§ **TO DO**
Copy out every line of the records that contains the string "This". Case counts.

§ **EXERCISE MATERIALS**
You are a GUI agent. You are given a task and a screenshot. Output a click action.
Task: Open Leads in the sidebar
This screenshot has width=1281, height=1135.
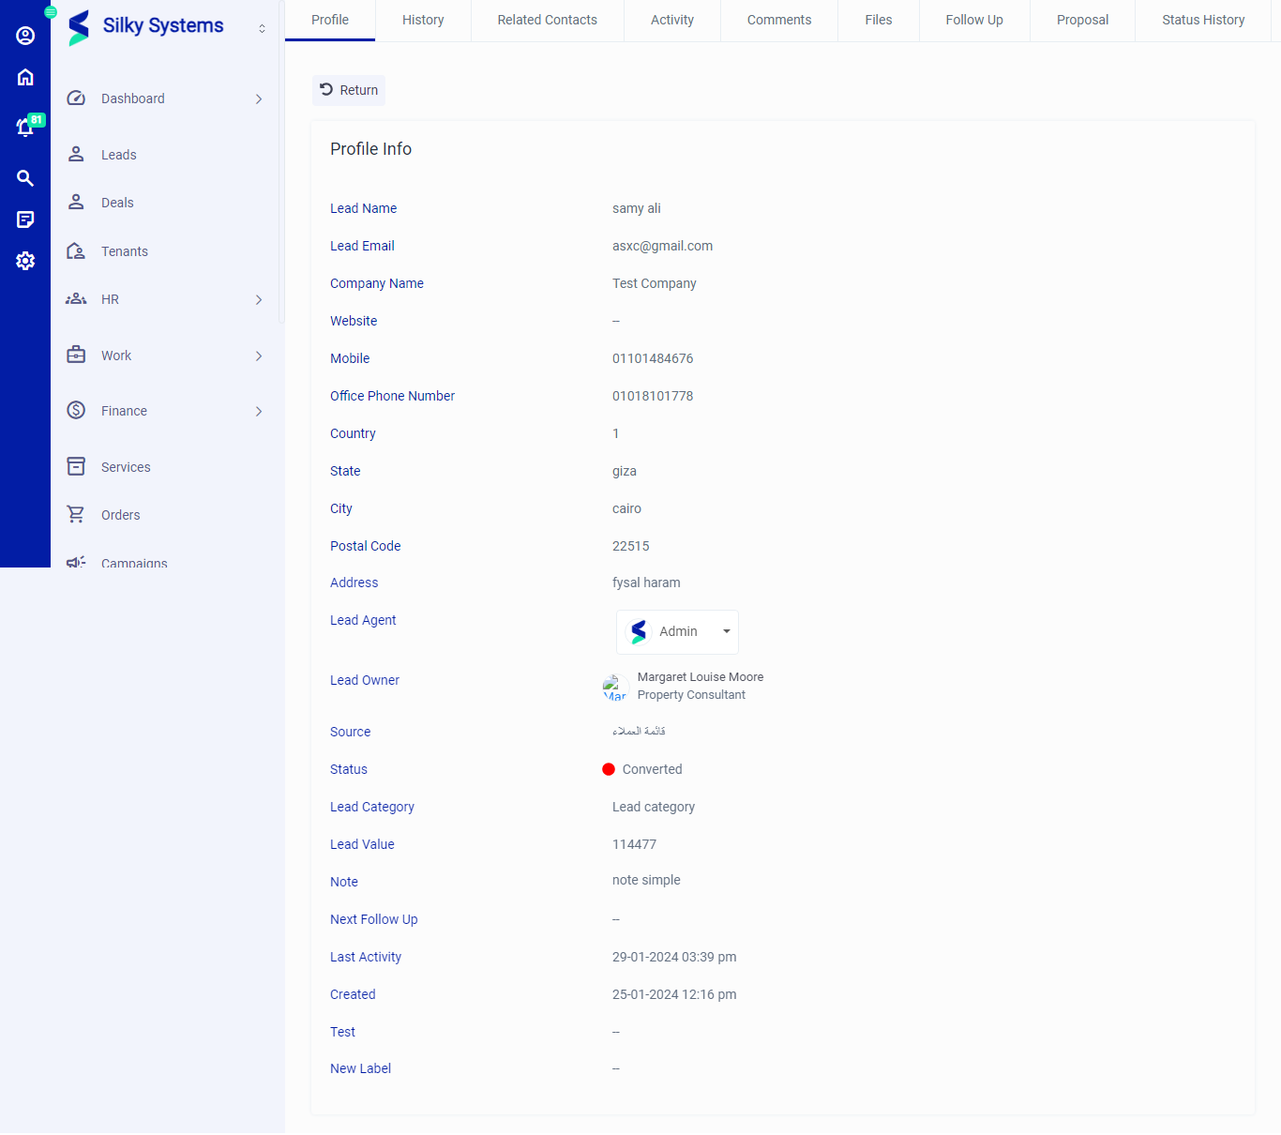119,155
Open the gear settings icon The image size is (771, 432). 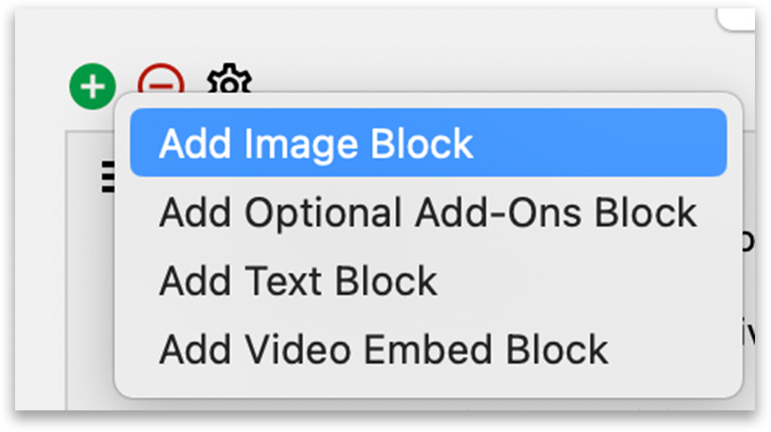229,79
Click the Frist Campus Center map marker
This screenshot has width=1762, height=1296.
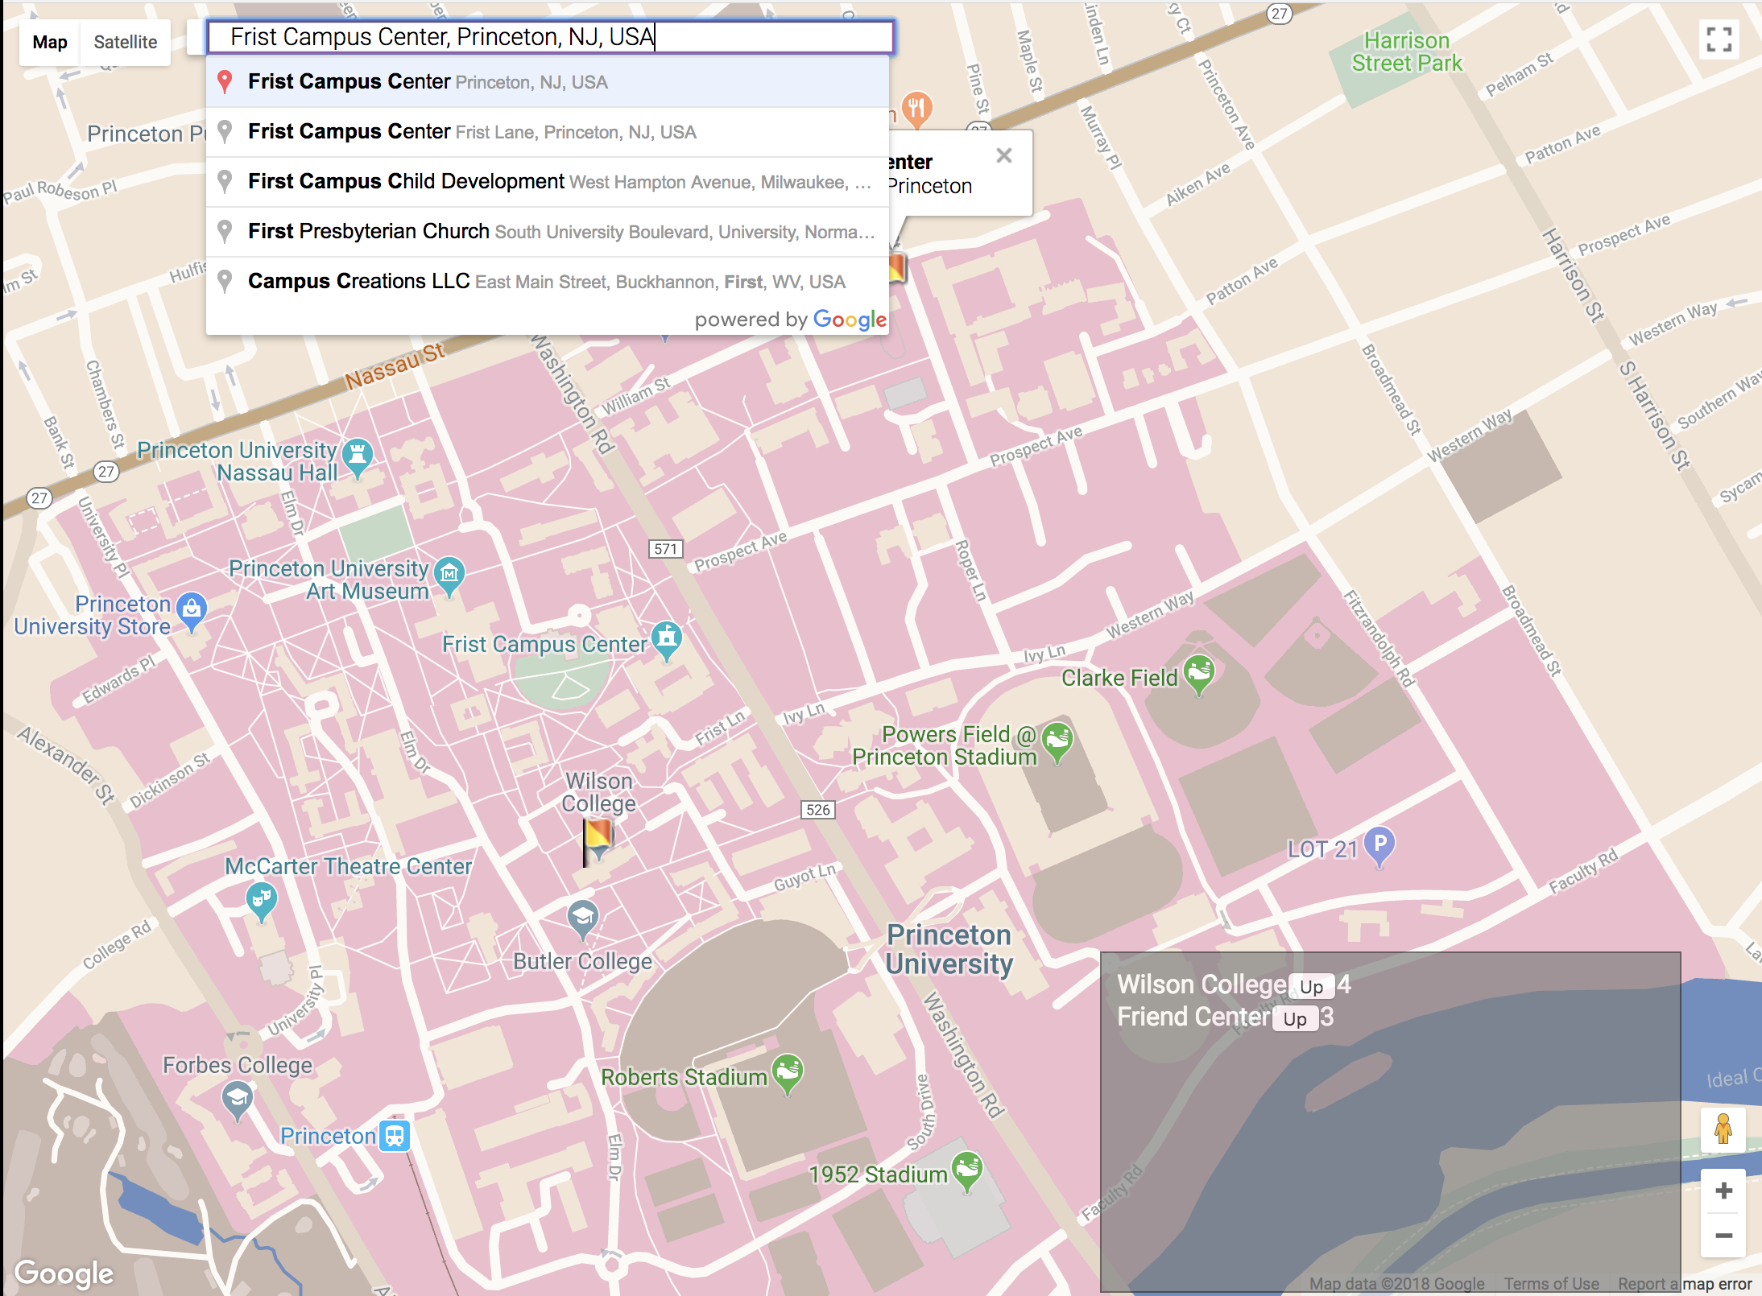(666, 638)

§ **PROBLEM SOLUTION**
This screenshot has width=1281, height=1135.
This screenshot has width=1762, height=1296.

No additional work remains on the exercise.